Task prompt: Filter the entries that follow, copying every line in which the word "this" appears.

··· Dataset entries

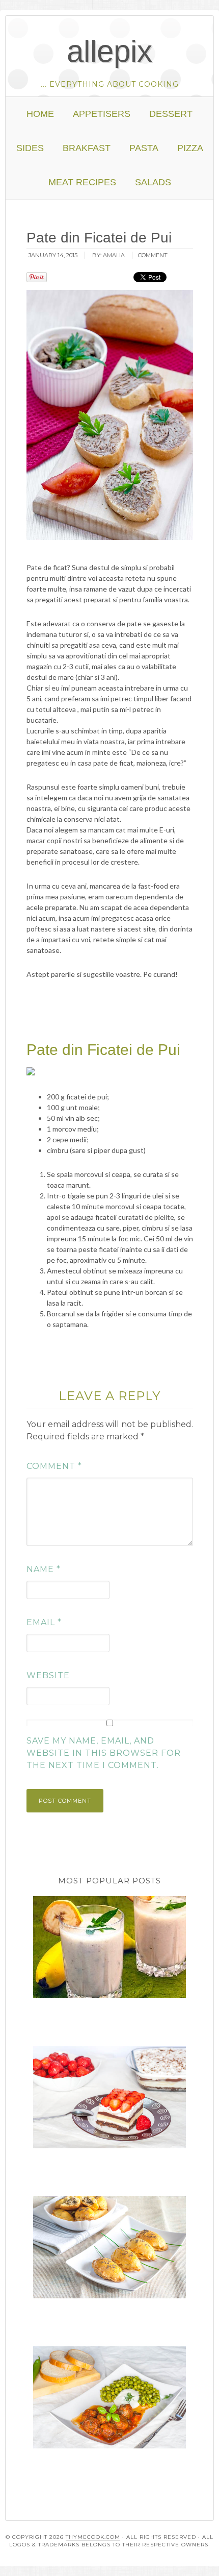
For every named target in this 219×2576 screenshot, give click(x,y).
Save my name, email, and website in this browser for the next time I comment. (103, 1753)
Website (48, 1675)
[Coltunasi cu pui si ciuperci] (109, 2248)
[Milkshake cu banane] (109, 1948)
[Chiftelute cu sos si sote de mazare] (109, 2398)
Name (43, 1569)
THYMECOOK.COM (93, 2537)
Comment (54, 1466)
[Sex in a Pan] (109, 2098)
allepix (109, 51)
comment (153, 255)
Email (44, 1622)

······

Task answer:
For every named target in this 219×2576 screenshot, give click(x,y).
Save my name, email, and website in this browser for the next time I comment. (103, 1753)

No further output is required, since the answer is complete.